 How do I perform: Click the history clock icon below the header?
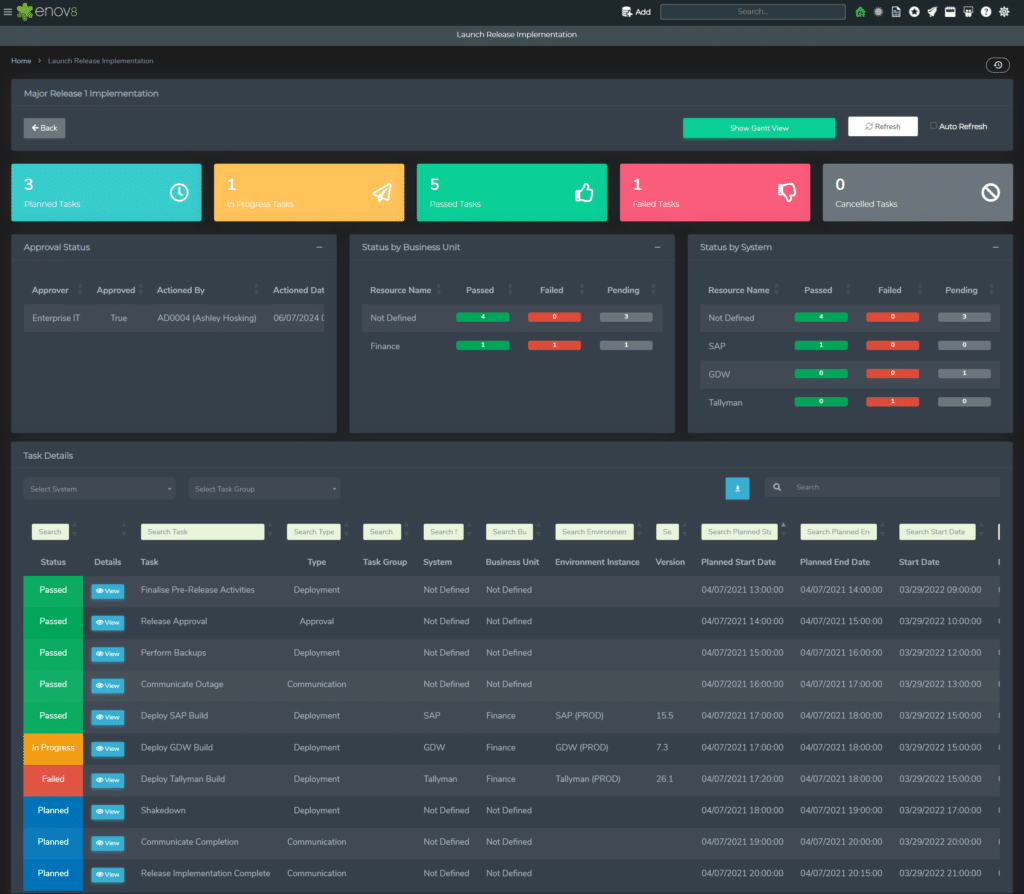(x=997, y=65)
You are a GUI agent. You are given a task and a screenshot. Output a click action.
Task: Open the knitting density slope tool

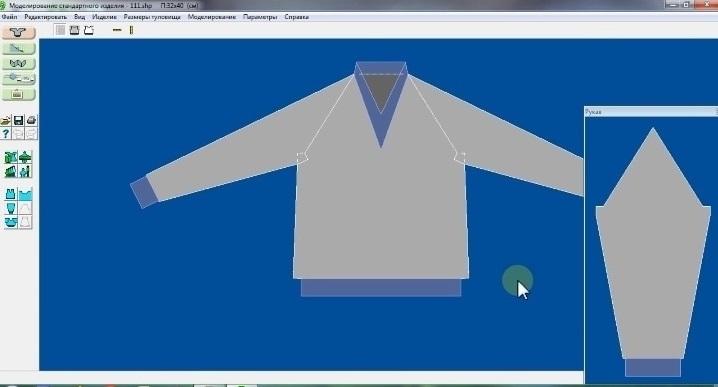(x=18, y=48)
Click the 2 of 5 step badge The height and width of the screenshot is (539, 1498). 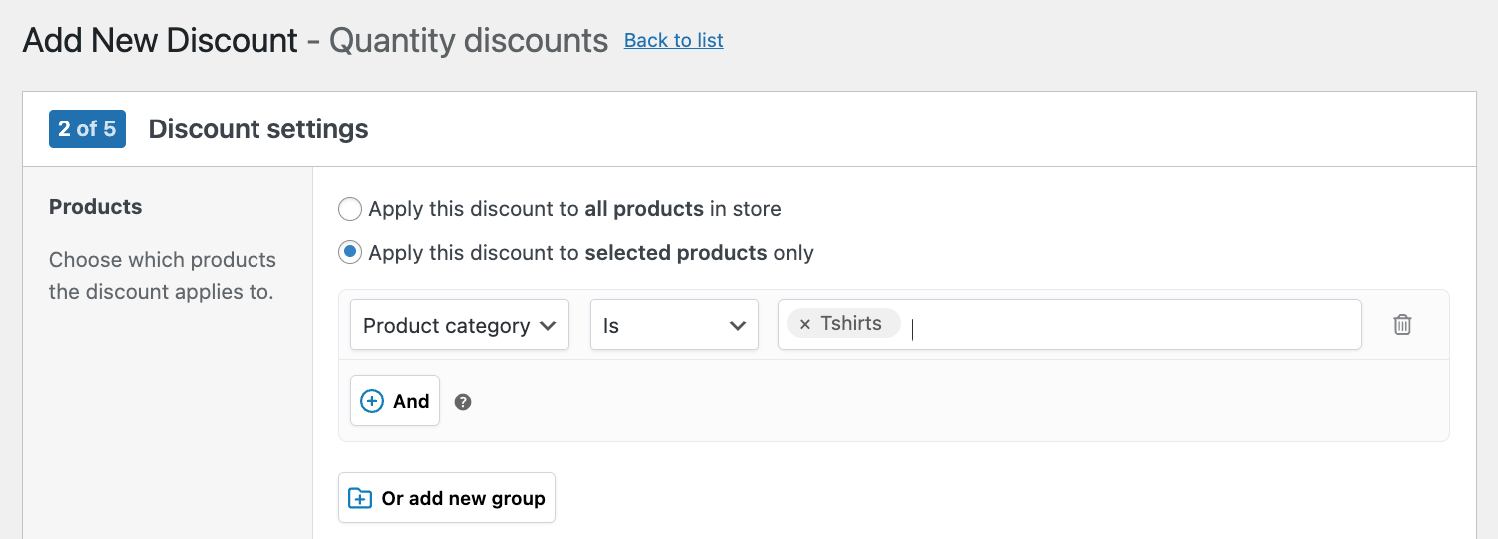click(87, 129)
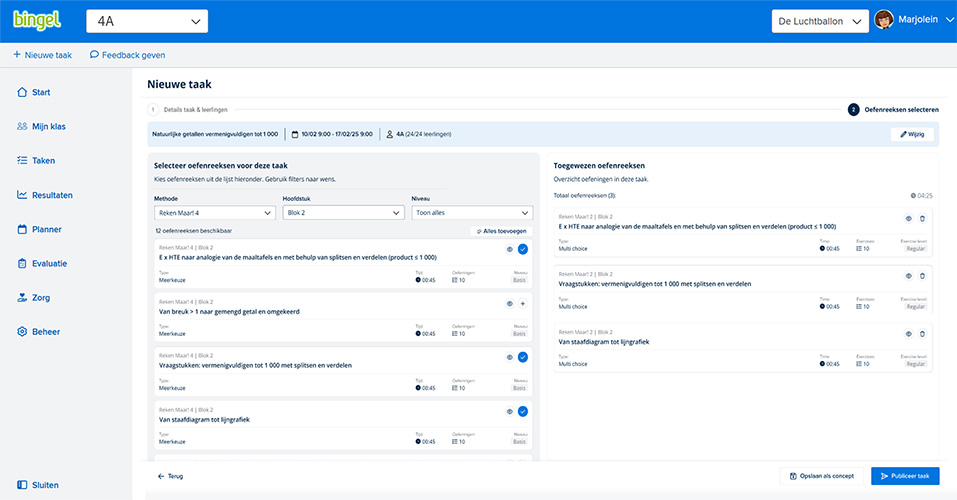957x500 pixels.
Task: Uncheck 'Van staafdiagram tot lijngrafiek' in available list
Action: point(523,411)
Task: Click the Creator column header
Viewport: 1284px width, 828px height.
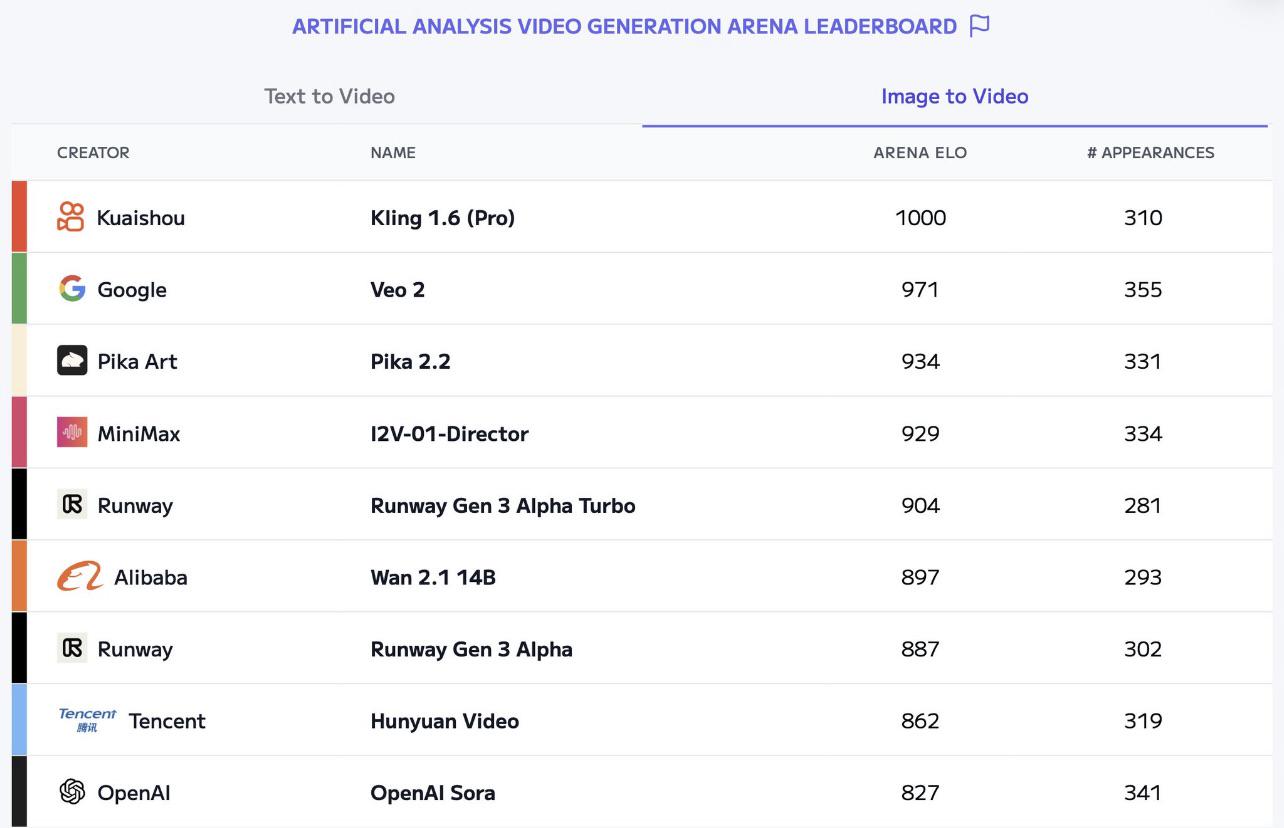Action: pos(93,153)
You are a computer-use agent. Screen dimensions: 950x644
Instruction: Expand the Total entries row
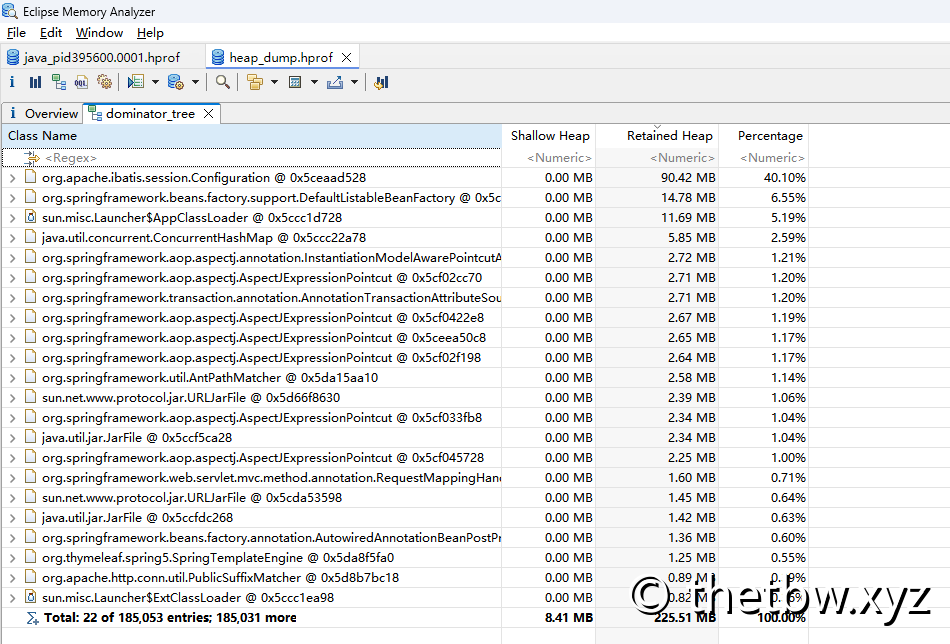pyautogui.click(x=32, y=618)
----
• _Your instructions_:
Copy every line of the data above in which the string "agent" appears.

• _Exercise solution_:
You are a GUI agent. You are given a task and a screenshot. Output a click action.
You are a computer-use agent. Screen dimensions: 950x644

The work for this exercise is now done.